H.R. 397 (116th Congress), the Rehabilitation for Multiemployer

Pensions Act


In the 116th Congress, H.R. 397, the Rehabilitation for
Multiemployer Pensions Act, would provide financial
assistance to financially troubled multiemployer defined
benefit (DB) pension plans that meet specified criteria. The
financial assistance would consist of loans with a 30-year
repayment term and, if the loan were insufficient to restore
a plan to solvency, additional financial assistance. H.R.
4444, the Rehabilitation for Multiemployer Pensions Act,
and S. 2147, the Butch Lewis Act, were nearly identical
bills that were introduced in the 115th Congress. S. 2147 has
not been reintroduced in the 116th Congress as of March 11,
2019.

The Congressional Budget Office's (CBO's) preliminary
analysis of S. 2147 in the 115th Congress indicated that
budgetary effects were highly uncertain because of
difficulty in projecting how the loan proposal would be
implemented. CBO  indicated that the bill would probably
increase deficits by $100 billion but that it could be
substantially less if few plans qualified for loans and
assistance under the bill. CBO also noted that it had been
working with congressional staff on variations of the
proposal (see https://www.cbo.gov/system/files/2018-
10/s2147.pdf). Senator Sherrod Brown indicated that CBO
estimated that the Butch Lewis Act would cost $34 billion,
https://www.brown.senate.gov/newsroom/press/release/butc
h-lewis-act-costs-less-than-half-the-price-of-propping-up-.

Multiemployer pension plans are sponsored by more than
one employer and are maintained as part of a collective
bargaining agreement.
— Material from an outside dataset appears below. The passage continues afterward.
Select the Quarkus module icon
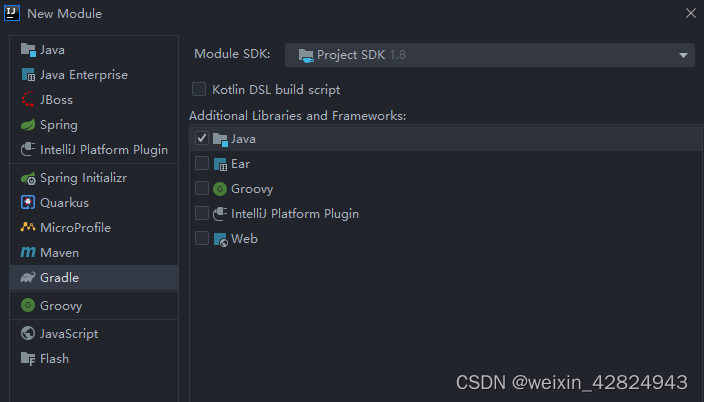Viewport: 704px width, 402px height. pos(28,203)
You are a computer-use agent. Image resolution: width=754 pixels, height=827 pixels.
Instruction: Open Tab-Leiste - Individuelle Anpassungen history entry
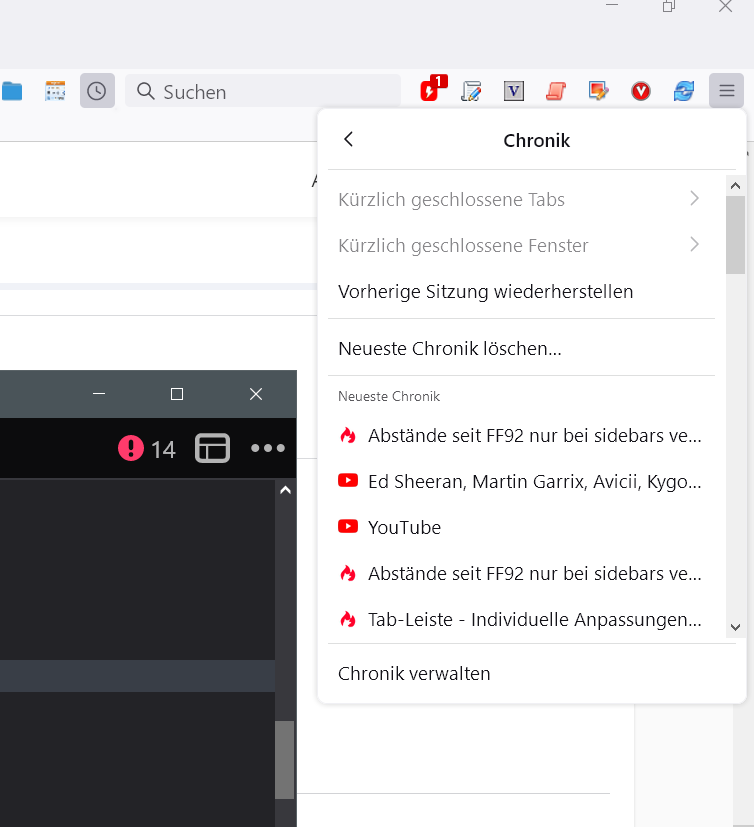coord(520,619)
In DB plans, participants receive
regular monthly benefit payments in retirement (which
some refer to as a traditional pension). Although employers
are required to make annual contributions to the plans in
which they participate, about 10% to 15% of multiemployer
DB  plan participants are in plans that are projected to
become  insolvent within 20 years. See CRS Report
R45187, Data on Multiemployer Defined Benefit (DB)
Pension Plans.

When  a multiemployer DB pension plan becomes insolvent,
the Pension Benefit Guaranty Corporation (PBGC) provides
financial assistance to the plan to pay participants' benefits.
However, PBGC   will likely become insolvent by 2025. The
federal government has no obligation to provide assistance
to PBGC. In the absence of enactment of legislation to
address the insolvency of multiemployer plans or the
PBGC,  participants in insolvent multiemployer DB plans
likely face large benefit reductions, likely receiving less
than $2,000 per year.


Selected Details of Loan Program
H.R. 397 would establish the Pension Rehabilitation
Administration (PRA), an agency within the U.S.
Department of the Treasury. The PRA would make loans to
multiemployer plans that

*  were in critical and declining status, including plans
   with approved applications for the suspension of
   benefits under the Multiemployer Pension Reform Act
   of 2014 (MPRA;  P.L. 113-235), or

*  became  insolvent after December 16, 2014.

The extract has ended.